Główne punkty. W sprawie tej chodzi o prawo własności nad kilkoma mehalami i
czterdziestu tysiącami begalów ziemi uprawnej, wraz z rozmaitemi budowlami, pałacami,
zabudowaniami gospodarskiemi, wsiami, ruchomościami, bronią, skarbami i t. d. i t.d.,
pochodzącemi ze spadku po Begum Gokool z Ragginahra.
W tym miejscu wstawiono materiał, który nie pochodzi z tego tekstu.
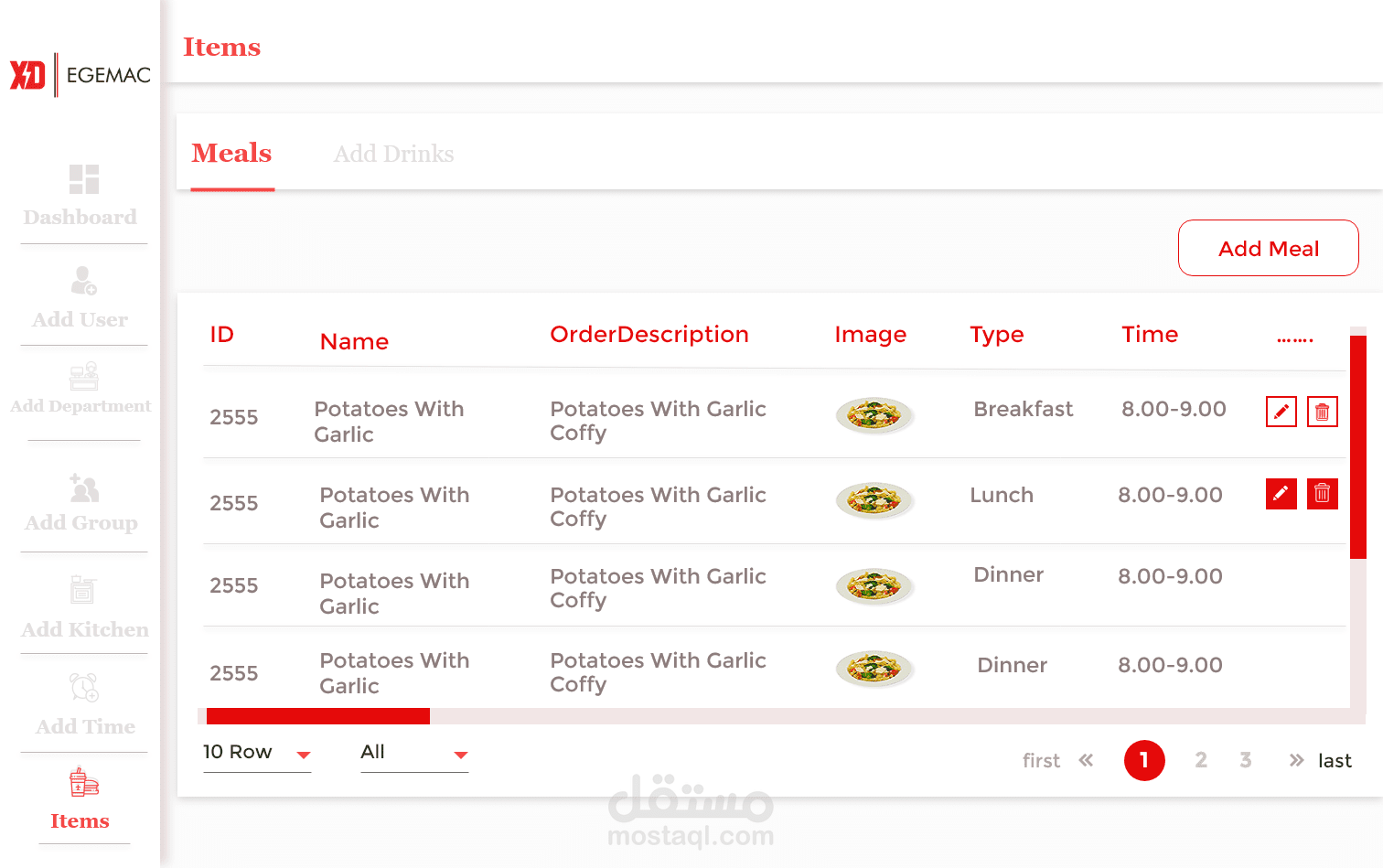Open the Add Kitchen sidebar icon
This screenshot has width=1383, height=868.
pyautogui.click(x=83, y=590)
Z podań, wnoszonych kolejno do
trybunału cywilnego w Agra i do najwyższego sądu w Delhi, wynika, że w roku 1819, Begum
Gokool, wdowa po radży Luckmissuru i dziedziczka znacznych posiadłości, poślubiła
cudzoziemca, rodem Francuza, imieniem Jana Jakóba Langévol’a. Cudzoziemiec ten służył aż
do roku 1815 w wojsku francuskiem, w stopniu podoficera w 36 pułku szwoleżerów; po
rozpuszczeniu armji Loary wsiadł na okręt w Nantes jatko nadzorca nad ładunkiem statku
handlowego. Przybył do Kalkuty, wylądował tam i zamieszkał, wkrótce potem otrzymał urząd
kapitana instruktora w wojsku krajowem, które utrzymywał przy swoim dworze radża
Luckmissuru. Później awansował na głównego komendanta, a wreszcie po śmierci radży ożenił
się z wdową po nim. Rozmaite względy polityki kolonialnej, jakoteż ważne usługi, jakie Jan
Jakób Langévol, który się naturalizował i był obywatelem angielskim, oddał europejczykom w
pewnej niebezpiecznej sprawie, skłoniły generał-gubernatora prowincji Bengalu do
wystąpienia z wnioskiem o nadanie tytułu baroneta małżonkowi Begumy. Posiadłość Bryach
Jowahir Mothooranath stała się odtąd dobrami lennemi. Begum Gokool umarła w roku 1839,
pozostawiwszy dożywocie dóbr swoich Langévolowi, który w dwa lata po niej zstąpił do grobu.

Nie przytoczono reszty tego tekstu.